Re: [PATCHES] more autovacuum fixes

Alvaro Herrera Wed, 20 Jun 2007 10:33:17 -0700

Alvaro Herrera wrote:
> Alvaro Herrera wrote:
> 
> > Turns out that this problem is not serious at all, because if that
> > palloc() fails, the whole postmaster will exit with a FATAL out of
> > memory message.
> > 
> > The problems in the worker code after fork are still an issue though.
> 
> It _is_ still an issue -- and a very serious issue at that.  If a worker
> fails before getting its entry from the startingWorker pointer, then
> (patched) autovacuum will no longer run any task.

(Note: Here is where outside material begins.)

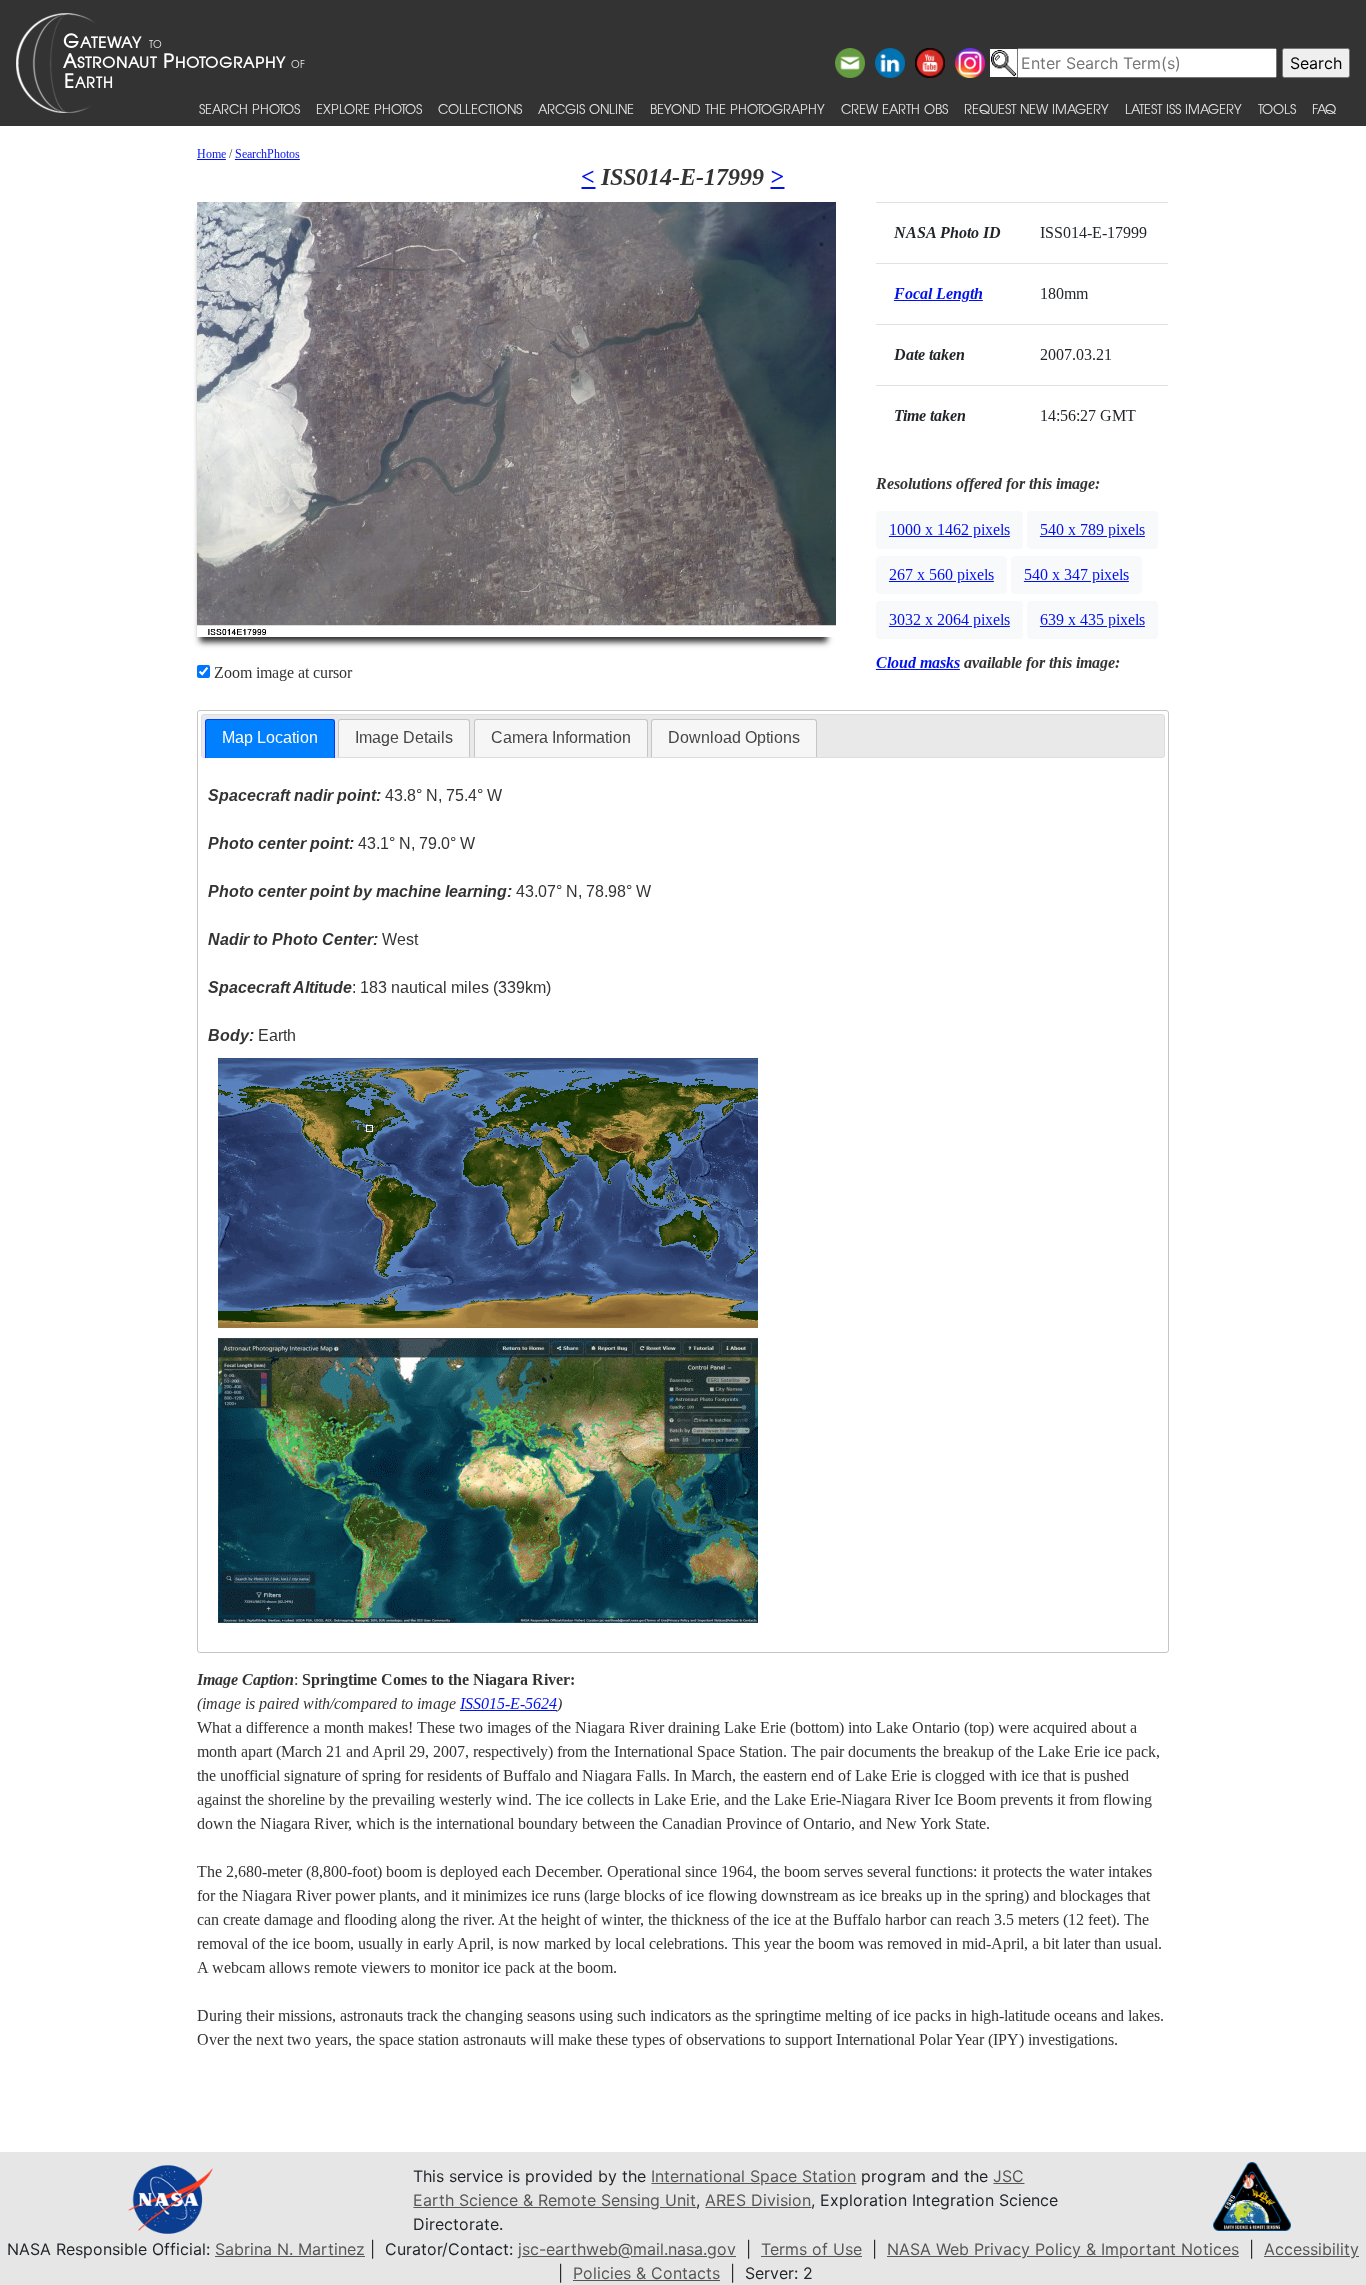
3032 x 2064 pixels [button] (949, 619)
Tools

I figured that I could keep the old check there for when the worker
failed, but still add the new signalling mechanism so that a fork()
failure (which I would think is the most likely of all) is taken care of
in a more timely manner.

I've also improved the rest of the code and comments a bit, and the new
code does seem better now.  So I'll go ahead and commit it later today.

-- 
Alvaro Herrera                         http://www.flickr.com/photos/alvherre/
"Uno puede defenderse de los ataques; contra los elogios se esta indefenso"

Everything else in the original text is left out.